Sokrat benzetmesi
Abdullah Öcalan temyiz duruşmasına gönderdiği 30 sayfalık savunmada kendini Sokrat'a benzetti ve "Sokrat'tan daha trajik yargılanmaktan korkuyorum" dedi
İmralı adasında yapılan yargılamada Ankara 2 Nolu DGM tarafından "ölüm" cezasına çarptırılan PKK terör örgütünün elebaşı Abdullah Öcalan'ın temyiz duruşması, Yargıtay 9'uncu Ceza Dairesi'nde dün yapıldı. Temyiz kararı 25 Kasım tarihinde yapılacak duruşmada açıklanacak. Yoğun güvenlik önlemleri altında gerçekleştirilen duruşmada Öcalan'ı, avukatları Ercan Kanar, Doğan Erbaş, İrfan Dündar, Niyazi Bulgan, Kemal Bilgiç ve Hamza Yılmaz savundu.
Şehit yakınlarının protestoları altında gerçekleşen duruşmada söz alan sanık avukatları, İmralı adasında yapılan yargılamada, adil yargılama kriterlerine uyulmadığı, savunma haklarının çiğnendiği, karar gerekçesinin yetersiz olduğu, kararın ve yargılamanın Avrupa İnsan Hakları Sözleşmesi'ne aykırı olduğu iddialarında bulundular. Avukatlar, Öcalan hakkında verilen kararın bozulmasını talep ettiler. Avukatlar ayrıca, Öcalan'ın verdiği mesajlarla terör olaylarının durmasında önemli rol oynadığına dikkat çekip ceza indirimini öngören TCK'nin 59'uncu maddesini uygulama koşullarının oluştuğunu ileri sürerek, kararın bu gerekçeyle de bozulmasını istediler.

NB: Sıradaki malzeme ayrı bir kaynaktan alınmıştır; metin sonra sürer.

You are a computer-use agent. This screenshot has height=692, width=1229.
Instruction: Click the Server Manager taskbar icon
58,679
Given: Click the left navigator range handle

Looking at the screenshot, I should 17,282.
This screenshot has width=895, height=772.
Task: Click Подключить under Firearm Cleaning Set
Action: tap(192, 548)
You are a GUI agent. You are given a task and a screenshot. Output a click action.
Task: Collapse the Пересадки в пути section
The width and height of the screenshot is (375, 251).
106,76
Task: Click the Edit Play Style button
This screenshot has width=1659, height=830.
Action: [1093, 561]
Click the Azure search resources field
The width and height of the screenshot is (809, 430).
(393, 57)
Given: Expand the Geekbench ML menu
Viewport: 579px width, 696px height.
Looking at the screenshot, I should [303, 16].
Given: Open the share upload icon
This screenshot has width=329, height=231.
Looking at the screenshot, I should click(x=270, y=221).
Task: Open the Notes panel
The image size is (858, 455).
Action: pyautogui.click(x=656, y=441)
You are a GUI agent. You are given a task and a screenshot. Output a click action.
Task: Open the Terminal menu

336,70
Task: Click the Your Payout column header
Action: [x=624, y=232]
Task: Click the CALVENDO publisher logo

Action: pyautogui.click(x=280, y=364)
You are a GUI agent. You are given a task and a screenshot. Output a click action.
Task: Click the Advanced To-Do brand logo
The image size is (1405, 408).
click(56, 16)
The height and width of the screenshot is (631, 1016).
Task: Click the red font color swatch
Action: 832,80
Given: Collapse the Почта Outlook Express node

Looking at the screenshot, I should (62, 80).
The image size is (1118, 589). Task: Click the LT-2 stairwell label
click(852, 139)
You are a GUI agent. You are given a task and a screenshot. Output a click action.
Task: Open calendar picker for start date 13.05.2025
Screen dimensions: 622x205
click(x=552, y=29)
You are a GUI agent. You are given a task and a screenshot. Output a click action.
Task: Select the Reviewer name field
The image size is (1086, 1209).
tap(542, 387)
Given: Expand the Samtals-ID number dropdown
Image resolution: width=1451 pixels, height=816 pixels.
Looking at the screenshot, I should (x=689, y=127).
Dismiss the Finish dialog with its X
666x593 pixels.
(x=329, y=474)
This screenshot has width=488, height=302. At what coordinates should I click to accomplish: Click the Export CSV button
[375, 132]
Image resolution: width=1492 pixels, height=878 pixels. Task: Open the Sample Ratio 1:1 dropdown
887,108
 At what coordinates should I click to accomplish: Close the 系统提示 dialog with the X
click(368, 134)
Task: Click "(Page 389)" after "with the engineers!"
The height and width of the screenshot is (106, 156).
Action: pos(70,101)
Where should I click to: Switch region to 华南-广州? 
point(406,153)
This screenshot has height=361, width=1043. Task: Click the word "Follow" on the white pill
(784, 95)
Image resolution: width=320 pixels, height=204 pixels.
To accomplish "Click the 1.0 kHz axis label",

Sanık avukatları Öcalan tarafından kaleme alınan 30 sayfalık bir savunmayı da okudular.
ÖCALAN'IN SAVUNMASI
İşte Öcalan'ın, 30 sayfalık temyiz savunmasından inciler:
- Anayasa Mahkemesi Başkanı ve Yargıtay Başkanı'nın yargı yılı açılış konuşmalarının, demokratik cumhuriyet ve anayasa konusunda herkese yüklediği görevlerin daha ağır sorumluluğunun üzerime düştüğü yönündeki kanım güçlenmiştir.
- Son Marmara depremi ve yıllardır düşük yoğunluklu savaşın ortaya çıkardığı gerçeklik, "devlet artık değişmelidir" tarihi yargısı oldu.
- Başbakan Ecevit'in hediye olarak ABD'ye götürdüğü Fatih Sultan Mehmet'in, din, kültür konusunda halkların özgürlüğüne ne kadar önem verdiğini gösteren fermanı takdim etmesi özü itibariyle günümüzde de aradığımız bir anlayıştır.
- Uzun yıllar "Neden şehirli bir Türk gibi doğmadığıma" pişmanlık duydum. Bu tehlikeli bir antidemokratizmin saçtığı zehirdir.
- Yargıtay Başkanı'nın konuşması bana göre demokratik hukuk manifestosu niteliğindedir. Kendi eylemini ve sonuçlarını bu manifestonun dipten zorlayan en temel etkeni olarak değerlendiriyorum.
- Yargıtay Başkanı 2000 yılına Sokrat'sız girmenin büyük bir eksiklik olduğunu söyledi. En büyük korkum, eylem yönüne ilişkin suçlamalar ne kadar kapsamlı olursa olsun düzenin yerleşik tanrılarına inancı yıkmak kadar özgürlüğün meleklerine yol açmamdan ötürü, Sokrat'tan daha trajik yargılanmam ve karar konusu olmam söz konusudur. Böyle bir başkanın ve onun yargıçlarının bu davada taraf olmamalarını dilerdim.